*What is needed*
Please reproduce the stretch of the material from the line containing "The image size is (562, 422)." through the end of the material, word for word.

*Exercise data*
------------
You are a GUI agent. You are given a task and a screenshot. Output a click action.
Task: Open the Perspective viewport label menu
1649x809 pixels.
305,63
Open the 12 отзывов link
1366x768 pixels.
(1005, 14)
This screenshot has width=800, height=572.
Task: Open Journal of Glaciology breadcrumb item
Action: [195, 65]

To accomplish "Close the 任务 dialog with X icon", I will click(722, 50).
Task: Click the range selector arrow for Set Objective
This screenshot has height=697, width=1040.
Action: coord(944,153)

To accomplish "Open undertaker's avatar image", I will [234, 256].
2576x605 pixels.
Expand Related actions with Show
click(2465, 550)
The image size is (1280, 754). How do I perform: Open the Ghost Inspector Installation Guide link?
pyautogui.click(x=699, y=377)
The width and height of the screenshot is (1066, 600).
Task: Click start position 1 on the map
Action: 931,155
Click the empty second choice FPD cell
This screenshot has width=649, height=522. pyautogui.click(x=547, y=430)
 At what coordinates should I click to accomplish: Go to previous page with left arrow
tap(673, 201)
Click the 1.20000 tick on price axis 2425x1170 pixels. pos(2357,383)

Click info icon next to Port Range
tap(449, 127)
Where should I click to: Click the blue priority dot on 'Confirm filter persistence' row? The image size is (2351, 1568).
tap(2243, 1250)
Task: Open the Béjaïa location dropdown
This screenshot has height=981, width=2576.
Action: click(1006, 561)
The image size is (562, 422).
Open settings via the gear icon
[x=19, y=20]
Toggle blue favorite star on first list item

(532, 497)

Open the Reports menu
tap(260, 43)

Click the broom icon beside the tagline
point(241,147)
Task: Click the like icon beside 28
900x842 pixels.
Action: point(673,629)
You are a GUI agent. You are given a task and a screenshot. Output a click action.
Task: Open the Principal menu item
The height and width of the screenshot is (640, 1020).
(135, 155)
------------
*Full answer*
The image size is (562, 422).
Open settings via the gear icon
[x=19, y=20]
Toggle blue favorite star on first list item

(532, 497)

Open the Reports menu
tap(260, 43)

Click the broom icon beside the tagline
point(241,147)
Task: Click the like icon beside 28
900x842 pixels.
Action: point(673,629)
You are a GUI agent. You are given a task and a screenshot. Output a click action.
Task: Open the Principal menu item
The height and width of the screenshot is (640, 1020).
(135, 155)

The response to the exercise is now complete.